One of the most commonly used simplifications in the research discussed above is the assumption of the isothermal operation mode of crystallizers. However, to describe realistic crystallization processes, it is essential to complete the model with an energy balance. Muthancheri et al. modeled a supercritical batch crystallization using CO
as an antisolvent. Their model can accurately predict the crystal size distribution. The two-dimensional population balance equation was completed with an energy balance. The model is also coupled with the solvent removal kinetics and a drying step. The two-dimensional population balance equation was solved using the finite difference method. The model was validated against laboratory-scale experiments [
12]. Another example of the application of an energy balance is shown by Ulbert and Lakatos who modeled a CMSMPR vacuum crystallizer. In that study, an energy balance was implemented for both the vapor and liquid phases.
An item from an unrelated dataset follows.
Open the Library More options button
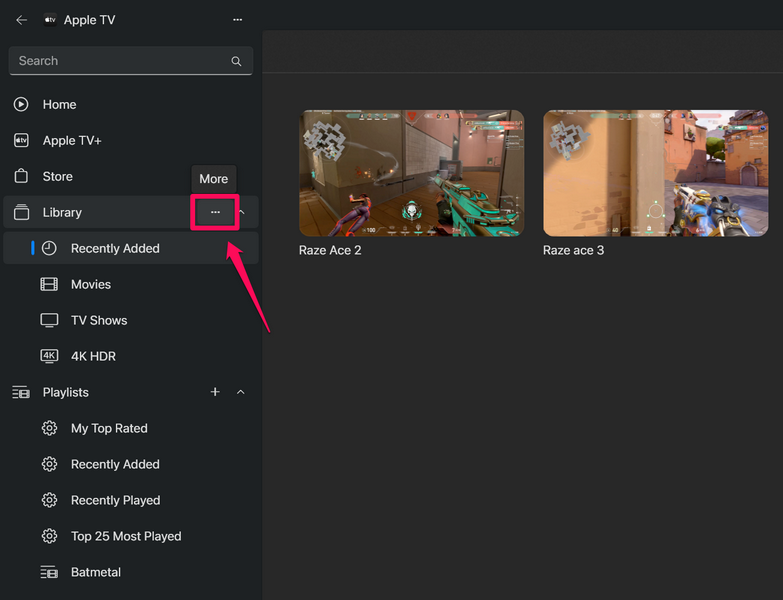783x600 pixels. coord(215,212)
The model was solved using the method of moments [
13].
In the literature that we reviewed, we couldn’t find comparative simulation studies investigating how the product quality and dynamic behavior differ among ideal flow crystallizers with different operation modes, i.e., under batch, continuous, isothermal and non-isothermal conditions. In our research work, we carried out the following investigations. In the first case, the crystallizer works under isotherm conditions in batch operation mode. In the second case, we complete the model with an energy balance to simulate non-isothermal batch crystallization. Finally, we examined the non-isothermal continuous crystallizer. In our study, we examine the effect of the implementation of the energy balance on the crystal size distribution, crystalline product volume and solute concentration. The isothermal and non-isothermal operation modes are compared, and the advantages and disadvantages of the non-isothermal operation are highlighted.